◆ **Your assignment**
Read the text on solar photovoltaic systems and answer these:
(a) In what year were solar cells first produced?
(b) About what share of the total system cost does the solar cell make up?
(c) What three major uses of photovoltaics does the text name first?

◆ **Exercise text**
┄┄┄┄┄┄┄┄┄┄┄┄┄┄┄┄┄┄┄┄

Solar photovoltaic (PV) systems convert solar energy directly into electrical energy. Basic conversion device used is known as a solar photovoltaic cell or a solar cell. A solar cell is basically an electrical current source, driven by a flux of radiation. Solar cells were first produced in 1954 and were rapidly developed to provide power for space satellites based on semiconductor electronics technology. Its terrestrial applications were considered seriously only after oil crisis of 1973 when a real need of alternative energy sources was felt globally for the first time. Efficient power utilization depends not only on efficient generation in the cell, but also on the dynamic load matching in the external circuit.

Solar cell is the most expensive component in a solar PV system (about 60 per cent of the total system cost) though its cost is falling slowly. Commercial photocells may have efficiencies in the range of 10–20 per cent and can approximately produce an electrical energy of about 1 kWh per sq. m per day in ordinary sunshine. Typically, it produces a potential difference of about 0.5 V and a current density of about 200 A per sq. m. of cell area in full solar radiation of 1 kW per sq-m. A typical commercial cell of 100 sq-cm area–thus produces a current of 2A. It has a life span more than about 20 years.

Major uses of photovoltaics have been in space satellites, remote radio communication booster stations and marine warning lights. These are also increasingly being used for lighting, water pumping and medical refrigeration in remote areas especially in developing countries. Solar powered vehicles and battery charging are some of the recent interesting applications of solar PV power. Major advantages of solar PV systems over conventional power systems are:

• It converts solar energy directly into electrical energy without going through thermal-mechanical link. It has no moving parts.

┄┄┄┄┄┄┄┄┄┄┄┄┄┄┄┄┄┄┄┄

◆ **Data extracts**
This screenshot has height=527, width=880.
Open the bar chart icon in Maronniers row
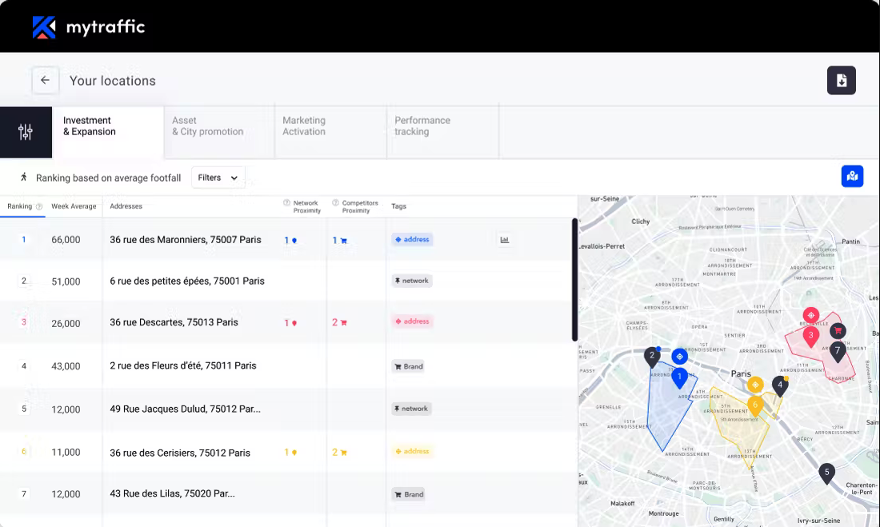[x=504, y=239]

┄┄┄┄┄┄┄┄┄┄┄┄┄┄┄┄┄┄┄┄

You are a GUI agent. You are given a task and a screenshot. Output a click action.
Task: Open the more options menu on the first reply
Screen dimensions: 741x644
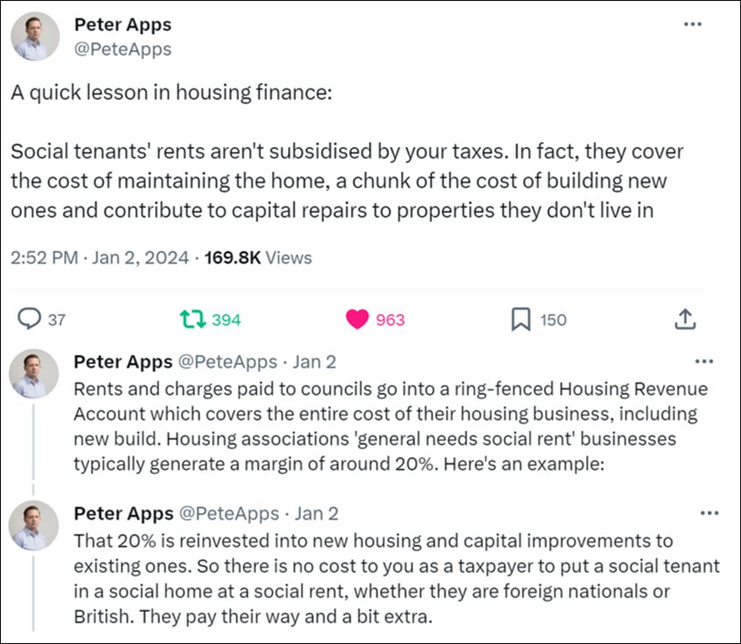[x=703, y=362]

┄┄┄┄┄┄┄┄┄┄┄┄┄┄┄┄┄┄┄┄

◆ **Final answer**
(a) 1954
(b) About 60 percent
(c) Space satellites, remote radio communication booster stations, and marine warning lights